+++ GIVEN RECORDS

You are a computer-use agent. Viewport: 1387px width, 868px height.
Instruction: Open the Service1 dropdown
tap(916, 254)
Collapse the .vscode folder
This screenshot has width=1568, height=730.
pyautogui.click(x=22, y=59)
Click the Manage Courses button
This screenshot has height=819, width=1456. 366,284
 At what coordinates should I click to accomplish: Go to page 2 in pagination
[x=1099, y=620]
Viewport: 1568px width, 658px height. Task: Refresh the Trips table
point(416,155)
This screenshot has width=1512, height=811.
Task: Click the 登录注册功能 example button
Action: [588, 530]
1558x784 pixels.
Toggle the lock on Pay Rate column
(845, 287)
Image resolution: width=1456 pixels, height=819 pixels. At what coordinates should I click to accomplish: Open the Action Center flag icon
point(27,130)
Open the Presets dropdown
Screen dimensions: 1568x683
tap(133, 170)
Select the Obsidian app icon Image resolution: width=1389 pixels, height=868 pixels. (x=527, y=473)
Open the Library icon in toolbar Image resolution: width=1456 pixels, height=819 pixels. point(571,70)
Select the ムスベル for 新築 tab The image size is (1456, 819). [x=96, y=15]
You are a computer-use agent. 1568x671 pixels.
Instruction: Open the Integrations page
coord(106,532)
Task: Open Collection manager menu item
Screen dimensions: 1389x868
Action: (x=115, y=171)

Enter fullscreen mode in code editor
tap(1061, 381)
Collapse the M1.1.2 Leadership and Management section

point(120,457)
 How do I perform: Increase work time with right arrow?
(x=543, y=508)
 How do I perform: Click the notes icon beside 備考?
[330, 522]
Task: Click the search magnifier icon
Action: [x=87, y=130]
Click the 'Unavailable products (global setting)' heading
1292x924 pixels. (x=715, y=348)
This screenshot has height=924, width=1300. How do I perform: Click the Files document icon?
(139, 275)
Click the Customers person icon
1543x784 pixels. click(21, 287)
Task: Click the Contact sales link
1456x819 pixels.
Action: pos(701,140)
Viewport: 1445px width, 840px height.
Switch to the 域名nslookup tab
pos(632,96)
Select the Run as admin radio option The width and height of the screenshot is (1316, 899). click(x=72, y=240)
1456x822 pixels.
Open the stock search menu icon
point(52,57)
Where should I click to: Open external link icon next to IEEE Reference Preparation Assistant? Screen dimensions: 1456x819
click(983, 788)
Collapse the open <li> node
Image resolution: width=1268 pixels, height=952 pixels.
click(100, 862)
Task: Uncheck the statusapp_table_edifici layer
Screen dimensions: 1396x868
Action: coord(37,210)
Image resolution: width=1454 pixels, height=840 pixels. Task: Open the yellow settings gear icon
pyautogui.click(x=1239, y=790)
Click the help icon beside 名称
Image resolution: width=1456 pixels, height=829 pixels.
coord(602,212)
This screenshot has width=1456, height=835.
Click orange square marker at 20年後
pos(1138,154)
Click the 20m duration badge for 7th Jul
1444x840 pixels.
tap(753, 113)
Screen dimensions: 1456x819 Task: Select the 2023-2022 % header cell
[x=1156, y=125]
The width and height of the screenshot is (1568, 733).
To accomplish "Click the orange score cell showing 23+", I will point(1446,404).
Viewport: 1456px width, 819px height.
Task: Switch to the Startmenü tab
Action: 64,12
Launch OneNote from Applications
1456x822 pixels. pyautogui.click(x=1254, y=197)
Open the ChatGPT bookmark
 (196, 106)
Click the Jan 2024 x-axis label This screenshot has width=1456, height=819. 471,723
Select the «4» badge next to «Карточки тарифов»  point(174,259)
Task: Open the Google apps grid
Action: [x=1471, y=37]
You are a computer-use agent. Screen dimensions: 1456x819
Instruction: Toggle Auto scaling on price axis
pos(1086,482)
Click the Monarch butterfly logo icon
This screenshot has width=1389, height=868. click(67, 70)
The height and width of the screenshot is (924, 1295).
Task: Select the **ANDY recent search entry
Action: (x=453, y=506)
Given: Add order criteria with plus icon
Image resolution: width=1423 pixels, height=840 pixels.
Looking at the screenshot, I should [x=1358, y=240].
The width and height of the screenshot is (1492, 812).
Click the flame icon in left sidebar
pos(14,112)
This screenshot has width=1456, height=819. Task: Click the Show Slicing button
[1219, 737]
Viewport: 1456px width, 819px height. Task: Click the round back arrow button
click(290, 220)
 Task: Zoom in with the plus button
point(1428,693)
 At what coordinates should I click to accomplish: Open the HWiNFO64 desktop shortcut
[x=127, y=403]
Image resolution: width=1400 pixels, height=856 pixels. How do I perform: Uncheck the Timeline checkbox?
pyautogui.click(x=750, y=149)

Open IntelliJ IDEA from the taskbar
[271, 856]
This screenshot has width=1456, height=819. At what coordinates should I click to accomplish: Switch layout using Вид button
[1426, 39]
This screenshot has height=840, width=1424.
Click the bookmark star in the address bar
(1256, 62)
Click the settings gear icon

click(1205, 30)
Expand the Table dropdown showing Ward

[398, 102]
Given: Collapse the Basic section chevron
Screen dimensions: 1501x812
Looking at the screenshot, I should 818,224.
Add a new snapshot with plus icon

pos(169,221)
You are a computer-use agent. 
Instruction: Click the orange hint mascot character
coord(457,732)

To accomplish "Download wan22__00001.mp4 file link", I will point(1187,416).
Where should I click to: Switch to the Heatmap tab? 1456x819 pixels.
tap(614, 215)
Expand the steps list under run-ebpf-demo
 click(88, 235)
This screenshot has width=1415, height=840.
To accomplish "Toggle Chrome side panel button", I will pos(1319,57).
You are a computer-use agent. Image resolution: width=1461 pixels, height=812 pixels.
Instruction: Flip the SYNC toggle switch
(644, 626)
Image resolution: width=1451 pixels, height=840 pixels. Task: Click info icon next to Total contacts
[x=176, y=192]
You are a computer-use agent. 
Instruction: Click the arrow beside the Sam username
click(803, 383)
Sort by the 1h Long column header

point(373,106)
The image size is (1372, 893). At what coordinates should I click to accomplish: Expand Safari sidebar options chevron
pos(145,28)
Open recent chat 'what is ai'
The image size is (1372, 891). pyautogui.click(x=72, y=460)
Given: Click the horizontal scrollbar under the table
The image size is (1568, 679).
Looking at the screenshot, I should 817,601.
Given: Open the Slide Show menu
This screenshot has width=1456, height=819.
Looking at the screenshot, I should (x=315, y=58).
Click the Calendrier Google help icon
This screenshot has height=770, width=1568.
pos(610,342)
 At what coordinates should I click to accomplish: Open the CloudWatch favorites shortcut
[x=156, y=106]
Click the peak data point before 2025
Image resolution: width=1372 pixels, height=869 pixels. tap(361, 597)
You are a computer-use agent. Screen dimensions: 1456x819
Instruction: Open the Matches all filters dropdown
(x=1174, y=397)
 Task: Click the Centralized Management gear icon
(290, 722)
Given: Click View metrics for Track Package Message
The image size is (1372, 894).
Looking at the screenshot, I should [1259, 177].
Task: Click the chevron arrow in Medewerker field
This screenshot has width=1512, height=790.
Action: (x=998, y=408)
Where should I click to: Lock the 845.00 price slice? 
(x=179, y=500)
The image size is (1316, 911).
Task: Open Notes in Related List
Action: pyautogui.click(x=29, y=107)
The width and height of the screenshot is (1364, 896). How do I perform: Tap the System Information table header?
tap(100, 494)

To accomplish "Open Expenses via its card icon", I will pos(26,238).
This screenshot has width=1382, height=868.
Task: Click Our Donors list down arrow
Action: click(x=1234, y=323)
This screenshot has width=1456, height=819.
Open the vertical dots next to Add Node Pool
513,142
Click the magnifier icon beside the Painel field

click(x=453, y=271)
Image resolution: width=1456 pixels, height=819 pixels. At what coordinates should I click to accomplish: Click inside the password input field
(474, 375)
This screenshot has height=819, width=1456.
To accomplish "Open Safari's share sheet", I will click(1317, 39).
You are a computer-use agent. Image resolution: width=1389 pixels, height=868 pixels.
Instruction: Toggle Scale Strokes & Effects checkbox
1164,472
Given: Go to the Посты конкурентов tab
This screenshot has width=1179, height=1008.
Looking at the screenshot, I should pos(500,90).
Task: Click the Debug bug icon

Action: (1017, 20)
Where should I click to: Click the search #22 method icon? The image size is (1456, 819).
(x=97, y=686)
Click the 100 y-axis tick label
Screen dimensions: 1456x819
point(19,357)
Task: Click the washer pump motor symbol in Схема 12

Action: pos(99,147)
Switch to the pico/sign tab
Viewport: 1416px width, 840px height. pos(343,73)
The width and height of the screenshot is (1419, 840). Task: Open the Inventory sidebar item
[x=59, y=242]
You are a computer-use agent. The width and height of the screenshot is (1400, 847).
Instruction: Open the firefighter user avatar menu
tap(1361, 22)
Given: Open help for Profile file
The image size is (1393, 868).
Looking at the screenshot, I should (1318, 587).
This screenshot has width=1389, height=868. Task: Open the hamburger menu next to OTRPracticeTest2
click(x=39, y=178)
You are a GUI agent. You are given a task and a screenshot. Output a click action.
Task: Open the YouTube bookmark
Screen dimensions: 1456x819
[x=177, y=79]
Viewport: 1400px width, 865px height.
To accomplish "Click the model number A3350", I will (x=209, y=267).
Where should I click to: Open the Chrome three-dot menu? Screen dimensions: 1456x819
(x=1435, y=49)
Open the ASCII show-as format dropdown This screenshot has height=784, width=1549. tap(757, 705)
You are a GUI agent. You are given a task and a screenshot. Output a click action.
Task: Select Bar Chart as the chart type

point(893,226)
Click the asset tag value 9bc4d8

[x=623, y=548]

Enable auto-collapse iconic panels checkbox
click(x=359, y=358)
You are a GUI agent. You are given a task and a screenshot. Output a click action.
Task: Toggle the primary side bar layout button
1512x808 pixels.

++++++

## WHAT IS EXPECTED
Whenever a line above has the word "computer" in it, copy that line.

## WRITTEN ANSWER
You are a computer-use agent. Viewport: 1387px width, 868px height.
You are a computer-use agent. 1568x671 pixels.
You are a computer-use agent. Screen dimensions: 1456x819
You are a computer-use agent. 
You are a computer-use agent. Image resolution: width=1461 pixels, height=812 pixels.
You are a computer-use agent. 
You are a computer-use agent. Screen dimensions: 1456x819
You are a computer-use agent. Image resolution: width=1389 pixels, height=868 pixels.
You are a computer-use agent. The width and height of the screenshot is (1400, 847).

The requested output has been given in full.